So in response to a few older "what would that look like?" questions.

 
I've always thought of an individual's social connections as concentric circles. A traditional model would be individual, couple, nuclear family, extended family, neighborhood, village, state, country, world...etc.
 
Over time with increased mobility, the intermediate groupings have gotten less and less important in the life of the individual. In many cases, it's nuclear family and the world for all practical purposes. (obviously this is an exaggeration).
 
To me, two things would improve the way we work society.
 
A) restoration of roles of intermediate groupings of people. (this has to come bottom up, legislation might grease the wheels but it could never be enforced.)
 
One of the major benefits is an eloboration of the old "it takes a village to raise a child." We bemoan the fact that many children are born to single mothers. But we neglect the fact that those children (much of the time) are often raised not by the mother but by an entire extended family.
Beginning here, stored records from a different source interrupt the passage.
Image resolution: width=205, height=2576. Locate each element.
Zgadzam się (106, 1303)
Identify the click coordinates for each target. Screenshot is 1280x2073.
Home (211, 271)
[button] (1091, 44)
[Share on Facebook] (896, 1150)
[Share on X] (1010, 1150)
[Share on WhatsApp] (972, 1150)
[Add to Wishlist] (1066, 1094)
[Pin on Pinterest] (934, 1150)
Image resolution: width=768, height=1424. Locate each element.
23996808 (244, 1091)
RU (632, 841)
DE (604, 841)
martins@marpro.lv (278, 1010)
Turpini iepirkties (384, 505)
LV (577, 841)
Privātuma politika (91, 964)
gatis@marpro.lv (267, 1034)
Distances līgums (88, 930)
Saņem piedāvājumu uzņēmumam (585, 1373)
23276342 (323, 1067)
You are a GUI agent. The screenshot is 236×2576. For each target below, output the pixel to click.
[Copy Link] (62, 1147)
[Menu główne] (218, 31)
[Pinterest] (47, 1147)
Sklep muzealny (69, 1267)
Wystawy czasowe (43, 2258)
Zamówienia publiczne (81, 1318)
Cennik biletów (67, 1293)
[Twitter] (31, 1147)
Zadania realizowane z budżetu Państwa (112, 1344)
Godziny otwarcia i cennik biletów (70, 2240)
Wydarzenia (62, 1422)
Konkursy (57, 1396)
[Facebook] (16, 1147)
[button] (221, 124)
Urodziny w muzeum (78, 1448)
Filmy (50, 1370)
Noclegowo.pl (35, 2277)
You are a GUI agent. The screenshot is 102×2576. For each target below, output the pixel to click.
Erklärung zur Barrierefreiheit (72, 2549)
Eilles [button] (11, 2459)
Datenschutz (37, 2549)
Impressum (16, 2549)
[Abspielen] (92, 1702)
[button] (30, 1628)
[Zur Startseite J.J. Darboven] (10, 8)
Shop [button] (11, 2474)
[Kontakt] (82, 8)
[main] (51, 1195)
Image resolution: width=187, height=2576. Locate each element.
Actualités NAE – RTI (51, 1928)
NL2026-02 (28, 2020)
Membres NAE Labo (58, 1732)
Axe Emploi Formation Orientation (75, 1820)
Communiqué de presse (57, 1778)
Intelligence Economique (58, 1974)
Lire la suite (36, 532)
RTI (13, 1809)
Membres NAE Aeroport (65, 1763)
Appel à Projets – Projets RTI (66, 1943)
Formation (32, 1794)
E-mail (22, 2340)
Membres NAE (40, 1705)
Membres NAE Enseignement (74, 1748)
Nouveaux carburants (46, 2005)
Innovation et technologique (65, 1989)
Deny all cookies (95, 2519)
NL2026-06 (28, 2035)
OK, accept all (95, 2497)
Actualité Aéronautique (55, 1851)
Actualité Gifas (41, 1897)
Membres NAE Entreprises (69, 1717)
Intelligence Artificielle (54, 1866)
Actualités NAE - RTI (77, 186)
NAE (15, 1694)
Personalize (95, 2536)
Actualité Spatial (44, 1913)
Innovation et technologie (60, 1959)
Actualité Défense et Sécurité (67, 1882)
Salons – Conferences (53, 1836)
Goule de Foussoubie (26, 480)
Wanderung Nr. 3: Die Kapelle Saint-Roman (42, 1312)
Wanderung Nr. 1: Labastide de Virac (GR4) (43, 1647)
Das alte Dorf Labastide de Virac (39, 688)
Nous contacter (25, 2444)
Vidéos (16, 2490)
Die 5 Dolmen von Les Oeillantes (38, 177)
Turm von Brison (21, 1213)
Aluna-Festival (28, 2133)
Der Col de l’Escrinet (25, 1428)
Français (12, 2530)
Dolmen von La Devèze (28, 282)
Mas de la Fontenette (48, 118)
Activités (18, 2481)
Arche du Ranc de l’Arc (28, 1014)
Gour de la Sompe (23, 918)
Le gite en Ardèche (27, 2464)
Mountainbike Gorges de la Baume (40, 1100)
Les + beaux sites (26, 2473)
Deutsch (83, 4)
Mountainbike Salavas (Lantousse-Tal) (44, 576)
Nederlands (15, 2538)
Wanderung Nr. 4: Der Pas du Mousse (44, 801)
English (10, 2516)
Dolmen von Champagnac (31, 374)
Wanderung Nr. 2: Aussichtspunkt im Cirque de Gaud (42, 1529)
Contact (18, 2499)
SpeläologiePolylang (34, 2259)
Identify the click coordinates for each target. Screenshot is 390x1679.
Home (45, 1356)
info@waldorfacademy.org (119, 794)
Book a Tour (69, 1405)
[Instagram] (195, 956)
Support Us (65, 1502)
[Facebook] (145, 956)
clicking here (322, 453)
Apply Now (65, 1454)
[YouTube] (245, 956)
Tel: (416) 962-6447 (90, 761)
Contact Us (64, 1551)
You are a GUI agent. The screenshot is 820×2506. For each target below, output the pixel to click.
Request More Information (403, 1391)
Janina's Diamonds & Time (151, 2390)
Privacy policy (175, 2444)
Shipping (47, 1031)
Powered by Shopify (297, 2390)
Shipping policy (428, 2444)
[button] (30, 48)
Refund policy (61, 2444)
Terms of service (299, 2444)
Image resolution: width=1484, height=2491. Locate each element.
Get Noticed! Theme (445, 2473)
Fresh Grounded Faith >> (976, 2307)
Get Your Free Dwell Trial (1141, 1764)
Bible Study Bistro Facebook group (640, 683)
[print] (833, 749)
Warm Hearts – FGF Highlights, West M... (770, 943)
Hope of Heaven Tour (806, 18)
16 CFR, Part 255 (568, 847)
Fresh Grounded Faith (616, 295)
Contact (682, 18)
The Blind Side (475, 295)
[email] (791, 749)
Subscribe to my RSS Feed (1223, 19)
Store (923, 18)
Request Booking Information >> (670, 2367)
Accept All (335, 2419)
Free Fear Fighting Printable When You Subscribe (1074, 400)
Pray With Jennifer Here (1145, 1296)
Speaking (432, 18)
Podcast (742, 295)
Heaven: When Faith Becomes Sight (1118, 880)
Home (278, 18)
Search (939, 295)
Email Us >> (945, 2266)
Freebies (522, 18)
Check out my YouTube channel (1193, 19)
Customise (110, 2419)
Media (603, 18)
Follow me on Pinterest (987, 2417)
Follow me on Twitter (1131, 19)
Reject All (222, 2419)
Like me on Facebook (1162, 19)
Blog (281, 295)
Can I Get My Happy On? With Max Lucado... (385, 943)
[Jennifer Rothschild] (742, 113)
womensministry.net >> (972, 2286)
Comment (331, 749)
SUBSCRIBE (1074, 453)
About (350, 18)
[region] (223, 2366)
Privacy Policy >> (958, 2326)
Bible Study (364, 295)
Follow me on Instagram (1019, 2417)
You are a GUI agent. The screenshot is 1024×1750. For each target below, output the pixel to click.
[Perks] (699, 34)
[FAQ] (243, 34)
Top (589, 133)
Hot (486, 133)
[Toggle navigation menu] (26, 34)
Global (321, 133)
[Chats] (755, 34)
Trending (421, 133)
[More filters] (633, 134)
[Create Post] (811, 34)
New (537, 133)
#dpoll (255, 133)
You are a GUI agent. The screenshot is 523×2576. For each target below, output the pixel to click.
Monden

Even in two adult households, readily available Aunts Uncles and Neighbors (multiple generations) makes child care less of a crisis than it is now. Similarly, care of the old can be naturally distributed rather than done badly by an industry that is under-resourced with low-skill workers.
 
B) whenever possible, decisions (power) should be relegated to the lowest possible level that is functional. Decentralization favors diversity which allows the new growth that makes any organism flourish. As such, the highest levels of organization should have only the power they absolutely must.
 
Money should also remain as close to the simplest structures as possible. If it can be done locally, it should. Pooled money and resources are necessary for some societal functions. But whether you call this taxes or whatever, it needs to be extremely transparent for those involved, but minimally transparent for those outside. Thus, I'm not opposed to taxes, but would prefer if most of it stayed local and I could personally look at the books and that the budget would be small enough I could actually get through it in a reasonable amount of time.
 
 
 
Right now our society is very top heavy. There are some advantages to division of labor and using the work of the many to achieve tasks. But the individual has been completely removed from decision making all too often, both in private business matters and in public representation.
 
That's enough for now. If anyone wants to talk about this great. If not just burp a "meh."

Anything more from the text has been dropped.